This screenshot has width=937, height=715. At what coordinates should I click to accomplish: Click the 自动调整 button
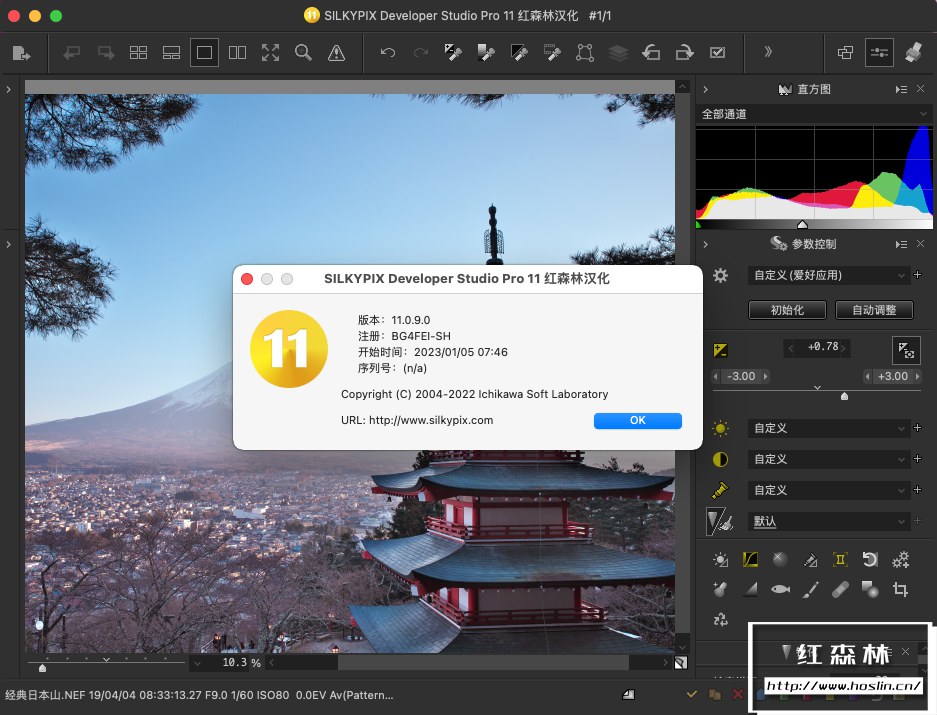(x=874, y=310)
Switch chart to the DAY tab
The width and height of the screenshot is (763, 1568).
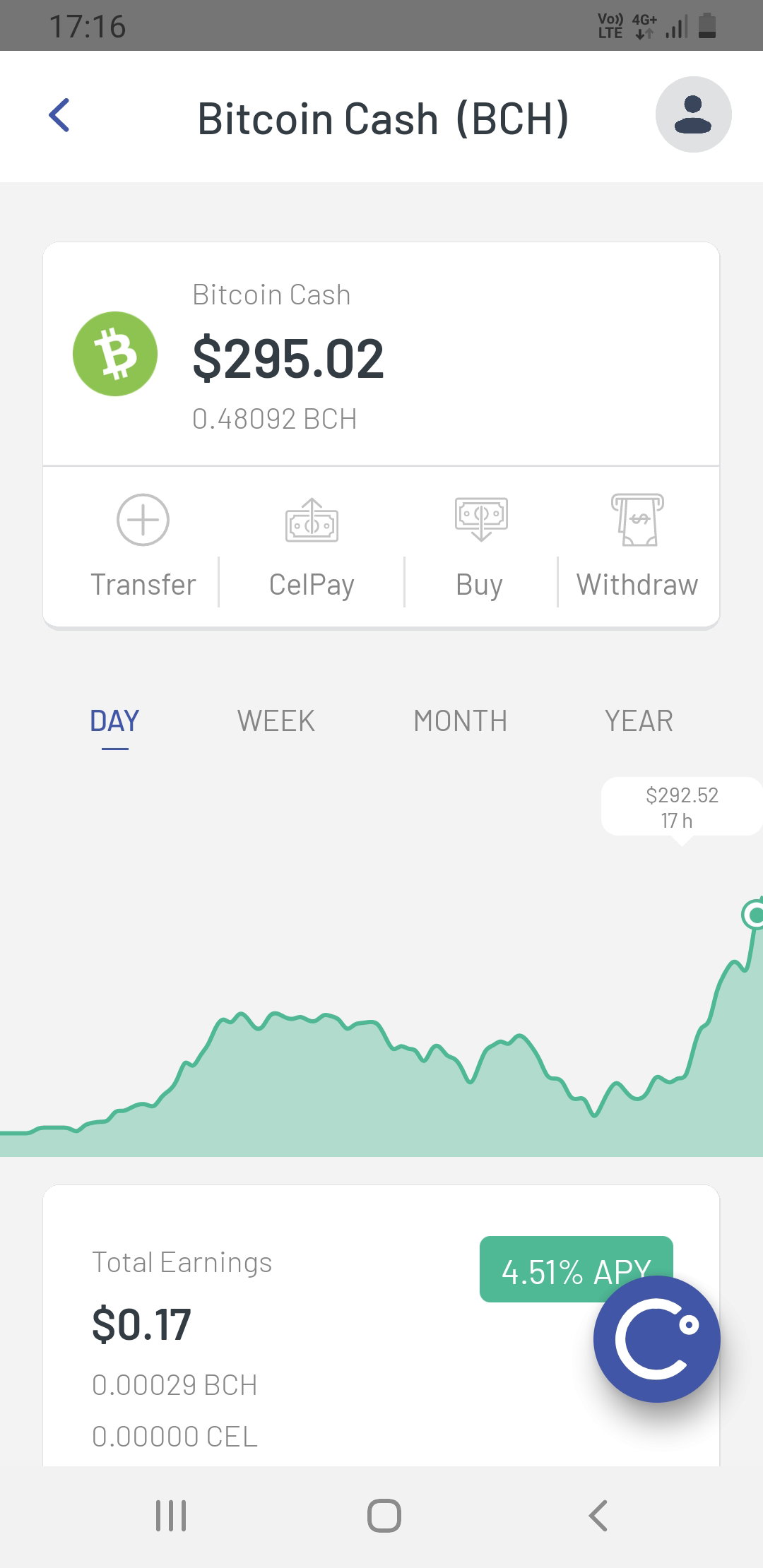tap(114, 721)
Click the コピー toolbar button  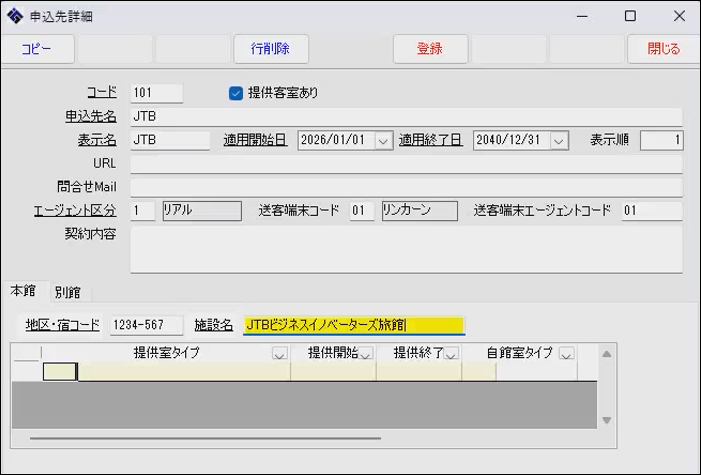point(37,49)
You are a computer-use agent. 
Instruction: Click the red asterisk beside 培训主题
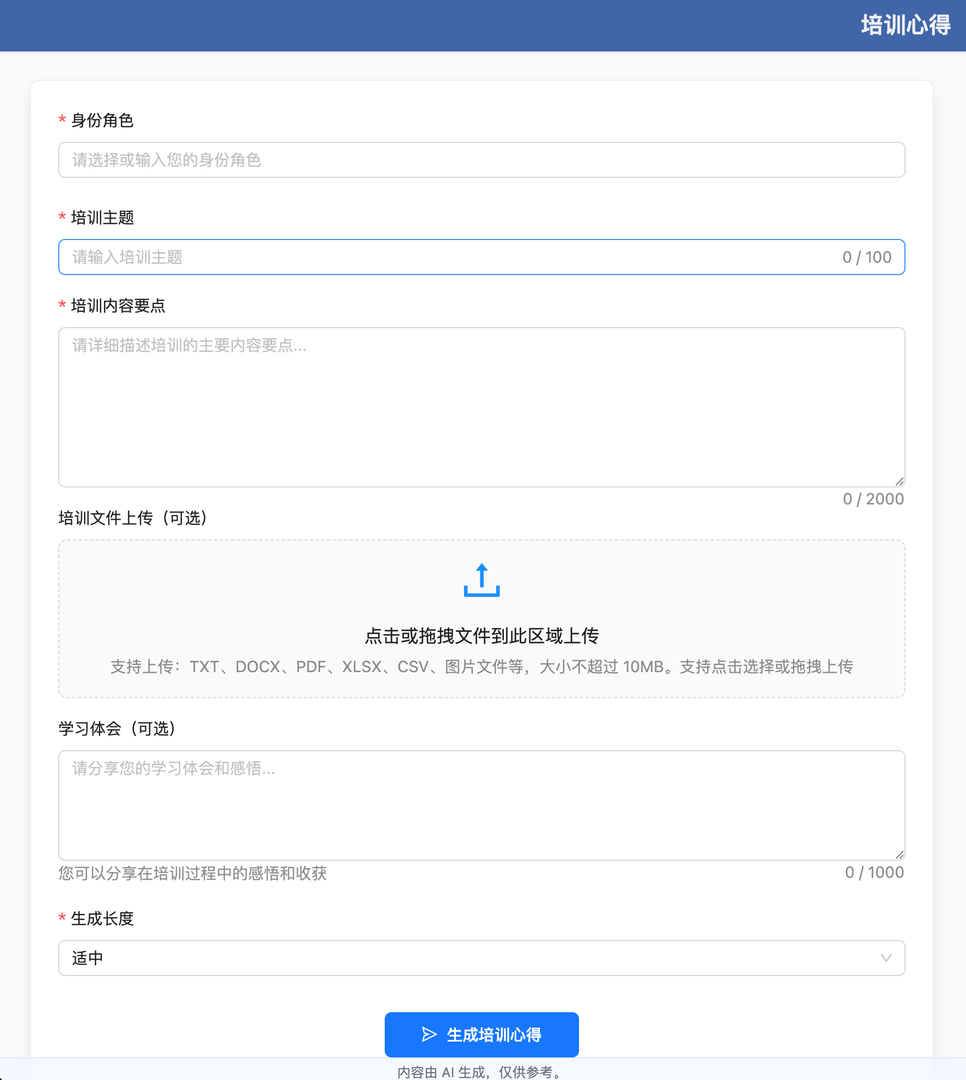click(x=62, y=217)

AUFGABENBESCHREIBUNG: Schreib die Zeilen oben wortgetreu ab, von der Zeile mit "You are a computer-use agent." bis zur letzten Zeile, beide eingeschlossen. Lass die Bilder dabei weg.

ANTWORT:
You are a computer-use agent. 
Instruction: Click the red asterisk beside 培训主题
click(x=62, y=217)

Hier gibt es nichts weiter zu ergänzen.